◆ DATA FOR REVIEW:
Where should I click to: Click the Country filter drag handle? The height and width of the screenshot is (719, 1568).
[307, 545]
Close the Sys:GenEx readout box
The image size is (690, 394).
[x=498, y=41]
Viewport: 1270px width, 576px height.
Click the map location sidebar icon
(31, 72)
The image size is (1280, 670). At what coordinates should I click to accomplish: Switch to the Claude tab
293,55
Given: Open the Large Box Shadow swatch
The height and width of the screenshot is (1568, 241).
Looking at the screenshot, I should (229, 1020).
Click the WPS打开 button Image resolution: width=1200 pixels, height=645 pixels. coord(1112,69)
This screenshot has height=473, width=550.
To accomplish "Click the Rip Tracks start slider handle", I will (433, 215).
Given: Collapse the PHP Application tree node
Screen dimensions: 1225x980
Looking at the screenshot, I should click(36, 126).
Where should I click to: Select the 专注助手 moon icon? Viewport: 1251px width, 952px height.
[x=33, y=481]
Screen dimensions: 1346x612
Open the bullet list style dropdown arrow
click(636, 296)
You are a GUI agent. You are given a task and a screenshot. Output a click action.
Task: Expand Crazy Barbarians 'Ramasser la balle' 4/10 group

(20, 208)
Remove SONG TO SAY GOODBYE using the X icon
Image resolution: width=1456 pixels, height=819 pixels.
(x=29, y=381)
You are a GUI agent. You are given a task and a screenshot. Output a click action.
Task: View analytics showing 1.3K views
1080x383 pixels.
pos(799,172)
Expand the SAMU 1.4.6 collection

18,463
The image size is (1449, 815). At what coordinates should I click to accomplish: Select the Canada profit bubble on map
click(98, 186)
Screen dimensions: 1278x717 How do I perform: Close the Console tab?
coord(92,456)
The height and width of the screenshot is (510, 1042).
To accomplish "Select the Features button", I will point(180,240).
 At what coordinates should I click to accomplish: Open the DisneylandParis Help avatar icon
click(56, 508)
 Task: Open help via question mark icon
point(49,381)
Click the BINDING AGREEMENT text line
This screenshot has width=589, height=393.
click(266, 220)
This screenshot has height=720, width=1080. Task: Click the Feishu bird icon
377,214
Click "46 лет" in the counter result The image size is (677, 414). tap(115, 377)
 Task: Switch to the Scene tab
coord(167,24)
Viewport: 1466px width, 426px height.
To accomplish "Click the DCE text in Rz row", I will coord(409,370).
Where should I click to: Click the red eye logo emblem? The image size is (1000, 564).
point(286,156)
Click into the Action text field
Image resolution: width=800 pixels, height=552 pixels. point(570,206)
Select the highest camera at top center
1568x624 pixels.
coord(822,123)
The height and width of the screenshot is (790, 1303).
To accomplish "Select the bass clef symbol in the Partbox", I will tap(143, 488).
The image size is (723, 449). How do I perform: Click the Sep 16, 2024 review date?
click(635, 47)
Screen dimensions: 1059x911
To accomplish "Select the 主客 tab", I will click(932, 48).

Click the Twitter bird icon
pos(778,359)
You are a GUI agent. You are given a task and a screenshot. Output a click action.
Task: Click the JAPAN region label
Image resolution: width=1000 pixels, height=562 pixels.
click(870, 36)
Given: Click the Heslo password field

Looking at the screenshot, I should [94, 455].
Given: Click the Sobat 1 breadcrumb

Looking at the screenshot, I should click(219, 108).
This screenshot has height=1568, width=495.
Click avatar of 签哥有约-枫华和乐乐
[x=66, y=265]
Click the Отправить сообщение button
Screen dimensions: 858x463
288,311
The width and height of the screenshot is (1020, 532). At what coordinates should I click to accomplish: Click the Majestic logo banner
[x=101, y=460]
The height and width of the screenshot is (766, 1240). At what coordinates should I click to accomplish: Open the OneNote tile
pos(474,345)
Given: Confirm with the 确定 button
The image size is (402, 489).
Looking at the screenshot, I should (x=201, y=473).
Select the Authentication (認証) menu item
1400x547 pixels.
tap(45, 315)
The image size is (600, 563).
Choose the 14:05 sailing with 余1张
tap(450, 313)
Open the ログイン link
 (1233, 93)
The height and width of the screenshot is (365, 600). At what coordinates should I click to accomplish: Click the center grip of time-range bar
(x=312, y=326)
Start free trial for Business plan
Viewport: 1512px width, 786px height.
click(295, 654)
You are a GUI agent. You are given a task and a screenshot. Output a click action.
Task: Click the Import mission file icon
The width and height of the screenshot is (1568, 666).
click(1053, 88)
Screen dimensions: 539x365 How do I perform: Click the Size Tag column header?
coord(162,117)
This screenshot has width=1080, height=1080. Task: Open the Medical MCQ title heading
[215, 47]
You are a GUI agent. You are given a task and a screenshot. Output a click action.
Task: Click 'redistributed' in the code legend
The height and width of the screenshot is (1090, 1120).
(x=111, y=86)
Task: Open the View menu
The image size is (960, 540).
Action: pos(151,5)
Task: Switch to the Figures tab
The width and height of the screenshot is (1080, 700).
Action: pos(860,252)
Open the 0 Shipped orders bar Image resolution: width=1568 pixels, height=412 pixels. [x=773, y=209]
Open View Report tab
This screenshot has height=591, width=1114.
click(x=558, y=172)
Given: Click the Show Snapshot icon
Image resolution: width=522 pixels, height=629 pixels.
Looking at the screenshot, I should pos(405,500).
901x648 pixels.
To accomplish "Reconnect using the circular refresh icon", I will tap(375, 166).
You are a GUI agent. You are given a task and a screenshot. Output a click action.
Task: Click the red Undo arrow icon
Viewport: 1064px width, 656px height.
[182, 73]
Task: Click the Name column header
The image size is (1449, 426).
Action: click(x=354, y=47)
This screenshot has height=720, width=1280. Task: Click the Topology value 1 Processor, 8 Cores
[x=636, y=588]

◆ ASSIGNED TASK: For each line in the listing, return it exactly as shown.

◆ ANSWER SECTION:
Where should I click to: Click the Country filter drag handle? The height and width of the screenshot is (719, 1568).
[307, 545]
Close the Sys:GenEx readout box
The image size is (690, 394).
[x=498, y=41]
Viewport: 1270px width, 576px height.
Click the map location sidebar icon
(31, 72)
The image size is (1280, 670). At what coordinates should I click to accomplish: Switch to the Claude tab
293,55
Given: Open the Large Box Shadow swatch
The height and width of the screenshot is (1568, 241).
Looking at the screenshot, I should (229, 1020).
Click the WPS打开 button Image resolution: width=1200 pixels, height=645 pixels. coord(1112,69)
This screenshot has height=473, width=550.
To accomplish "Click the Rip Tracks start slider handle", I will (433, 215).
Given: Collapse the PHP Application tree node
Screen dimensions: 1225x980
Looking at the screenshot, I should click(36, 126).
Where should I click to: Select the 专注助手 moon icon? Viewport: 1251px width, 952px height.
[x=33, y=481]
Screen dimensions: 1346x612
Open the bullet list style dropdown arrow
click(636, 296)
You are a GUI agent. You are given a task and a screenshot. Output a click action.
Task: Expand Crazy Barbarians 'Ramasser la balle' 4/10 group

(20, 208)
Remove SONG TO SAY GOODBYE using the X icon
Image resolution: width=1456 pixels, height=819 pixels.
(x=29, y=381)
You are a GUI agent. You are given a task and a screenshot. Output a click action.
Task: View analytics showing 1.3K views
1080x383 pixels.
pos(799,172)
Expand the SAMU 1.4.6 collection

18,463
The image size is (1449, 815). At what coordinates should I click to accomplish: Select the Canada profit bubble on map
click(98, 186)
Screen dimensions: 1278x717 How do I perform: Close the Console tab?
coord(92,456)
The height and width of the screenshot is (510, 1042).
To accomplish "Select the Features button", I will point(180,240).
 At what coordinates should I click to accomplish: Open the DisneylandParis Help avatar icon
click(56, 508)
 Task: Open help via question mark icon
point(49,381)
Click the BINDING AGREEMENT text line
This screenshot has width=589, height=393.
click(266, 220)
This screenshot has height=720, width=1080. Task: Click the Feishu bird icon
377,214
Click "46 лет" in the counter result The image size is (677, 414). tap(115, 377)
 Task: Switch to the Scene tab
coord(167,24)
Viewport: 1466px width, 426px height.
To accomplish "Click the DCE text in Rz row", I will coord(409,370).
Where should I click to: Click the red eye logo emblem? The image size is (1000, 564).
point(286,156)
Click into the Action text field
Image resolution: width=800 pixels, height=552 pixels. point(570,206)
Select the highest camera at top center
1568x624 pixels.
coord(822,123)
The height and width of the screenshot is (790, 1303).
To accomplish "Select the bass clef symbol in the Partbox", I will tap(143, 488).
The image size is (723, 449). How do I perform: Click the Sep 16, 2024 review date?
click(635, 47)
Screen dimensions: 1059x911
To accomplish "Select the 主客 tab", I will click(932, 48).

Click the Twitter bird icon
pos(778,359)
You are a GUI agent. You are given a task and a screenshot. Output a click action.
Task: Click the JAPAN region label
Image resolution: width=1000 pixels, height=562 pixels.
click(870, 36)
Given: Click the Heslo password field

Looking at the screenshot, I should [94, 455].
Given: Click the Sobat 1 breadcrumb

Looking at the screenshot, I should click(219, 108).
This screenshot has height=1568, width=495.
Click avatar of 签哥有约-枫华和乐乐
[x=66, y=265]
Click the Отправить сообщение button
Screen dimensions: 858x463
288,311
The width and height of the screenshot is (1020, 532). At what coordinates should I click to accomplish: Click the Majestic logo banner
[x=101, y=460]
The height and width of the screenshot is (766, 1240). At what coordinates should I click to accomplish: Open the OneNote tile
pos(474,345)
Given: Confirm with the 确定 button
The image size is (402, 489).
Looking at the screenshot, I should (x=201, y=473).
Select the Authentication (認証) menu item
1400x547 pixels.
tap(45, 315)
The image size is (600, 563).
Choose the 14:05 sailing with 余1张
tap(450, 313)
Open the ログイン link
 (1233, 93)
The height and width of the screenshot is (365, 600). At what coordinates should I click to accomplish: Click the center grip of time-range bar
(x=312, y=326)
Start free trial for Business plan
Viewport: 1512px width, 786px height.
click(295, 654)
You are a GUI agent. You are given a task and a screenshot. Output a click action.
Task: Click the Import mission file icon
The width and height of the screenshot is (1568, 666).
click(1053, 88)
Screen dimensions: 539x365 How do I perform: Click the Size Tag column header?
coord(162,117)
This screenshot has width=1080, height=1080. Task: Open the Medical MCQ title heading
[215, 47]
You are a GUI agent. You are given a task and a screenshot. Output a click action.
Task: Click 'redistributed' in the code legend
The height and width of the screenshot is (1090, 1120).
(x=111, y=86)
Task: Open the View menu
The image size is (960, 540).
Action: pos(151,5)
Task: Switch to the Figures tab
The width and height of the screenshot is (1080, 700).
Action: pos(860,252)
Open the 0 Shipped orders bar Image resolution: width=1568 pixels, height=412 pixels. [x=773, y=209]
Open View Report tab
This screenshot has height=591, width=1114.
click(x=558, y=172)
Given: Click the Show Snapshot icon
Image resolution: width=522 pixels, height=629 pixels.
Looking at the screenshot, I should pos(405,500).
901x648 pixels.
To accomplish "Reconnect using the circular refresh icon", I will tap(375, 166).
You are a GUI agent. You are given a task and a screenshot. Output a click action.
Task: Click the red Undo arrow icon
Viewport: 1064px width, 656px height.
[182, 73]
Task: Click the Name column header
The image size is (1449, 426).
Action: click(x=354, y=47)
This screenshot has height=720, width=1280. Task: Click the Topology value 1 Processor, 8 Cores
[x=636, y=588]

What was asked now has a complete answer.